__Problems and tasks__.
• 1. Reproduce word for word the stretch of the court opinion from "Defendant first argues" through "the plea-bargain requirement.".
• 2. According to the court opinion, what prison sentence did the defendant receive?

══ Passage ══

People v. Newsum

Per Curiam.

Pursuant to a plea-bargain agreement, defendant pled guilty to larceny in a building, MCL 750.360; MSA 28.592. In exchange for his plea, a count of breaking and entering an occupied dwelling with the intent to commit larceny therein, filed in the instant case, was reduced to the above larceny charge, an unrelated breaking and entering (B & E) charge was dismissed, as was an unrelated charge of receiving and concealing stolen property of a value greater than $100. A pending case involving a charge of driving with a suspended license was also dismissed. The prosecutor agreed not to file a second charge of driving with a suspended license and not to file a supplemental habitual offender information and agreed to recommend a sentence of probation. Defendant agreed to testify against his two codefendants in one of the B & E cases and also consented to taking a polygraph examination prior to the plea-taking proceeding. Defendant was later sentenced to from 32 months to 4 years imprisonment and now appeals as of right, pursuant to GCR 1963, 806.1.

Defendant first argues that he was deprived of the benefit of his plea bargain because the prosecutor failed to make an affirmative recommendation of probation on the record prior to defendant’s being sentenced. We reject this contention. At defendant’s plea-taking proceeding, the prosecutor, on the record, indicated that he was recommending probation for defendant based upon defendant’s cooperation with the authorities. Further, *758just prior to sentencing, during an in-chambers discussion with the court, the prosecutor again recommended probation. We find this sufficient compliance with the plea-bargain requirement.

═══
══ Records shown ══

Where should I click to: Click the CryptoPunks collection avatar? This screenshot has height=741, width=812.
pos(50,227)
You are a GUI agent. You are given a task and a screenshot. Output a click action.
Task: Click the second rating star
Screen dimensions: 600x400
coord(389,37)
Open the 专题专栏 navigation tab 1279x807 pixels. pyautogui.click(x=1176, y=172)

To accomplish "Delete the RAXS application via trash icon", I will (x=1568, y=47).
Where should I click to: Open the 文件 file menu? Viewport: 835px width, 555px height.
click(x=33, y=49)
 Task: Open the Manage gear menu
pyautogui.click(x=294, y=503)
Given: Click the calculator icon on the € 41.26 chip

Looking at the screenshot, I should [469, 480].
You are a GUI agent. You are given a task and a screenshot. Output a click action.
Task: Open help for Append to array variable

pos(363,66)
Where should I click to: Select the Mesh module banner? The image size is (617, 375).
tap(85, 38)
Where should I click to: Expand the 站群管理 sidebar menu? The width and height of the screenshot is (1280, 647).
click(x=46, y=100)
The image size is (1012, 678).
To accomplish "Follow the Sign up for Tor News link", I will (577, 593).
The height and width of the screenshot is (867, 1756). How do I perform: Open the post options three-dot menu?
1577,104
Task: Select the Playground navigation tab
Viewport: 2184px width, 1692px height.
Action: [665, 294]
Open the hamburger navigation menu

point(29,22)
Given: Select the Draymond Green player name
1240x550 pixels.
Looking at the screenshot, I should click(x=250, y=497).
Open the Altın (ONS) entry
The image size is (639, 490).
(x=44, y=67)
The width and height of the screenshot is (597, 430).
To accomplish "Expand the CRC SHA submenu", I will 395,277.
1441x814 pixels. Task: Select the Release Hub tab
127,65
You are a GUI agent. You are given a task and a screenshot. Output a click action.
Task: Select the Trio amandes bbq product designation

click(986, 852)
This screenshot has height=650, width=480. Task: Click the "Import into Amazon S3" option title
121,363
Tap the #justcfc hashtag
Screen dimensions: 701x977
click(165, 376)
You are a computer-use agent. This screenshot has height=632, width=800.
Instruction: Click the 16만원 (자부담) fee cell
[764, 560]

═══

__Solutions by task__.
• 1.
Defendant first argues that he was deprived of the benefit of his plea bargain because the prosecutor failed to make an affirmative recommendation of probation on the record prior to defendant’s being sentenced. We reject this contention. At defendant’s plea-taking proceeding, the prosecutor, on the record, indicated that he was recommending probation for defendant based upon defendant’s cooperation with the authorities. Further, *758just prior to sentencing, during an in-chambers discussion with the court, the prosecutor again recommended probation. We find this sufficient compliance with the plea-bargain requirement.

• 2. From 32 months to 4 years imprisonment.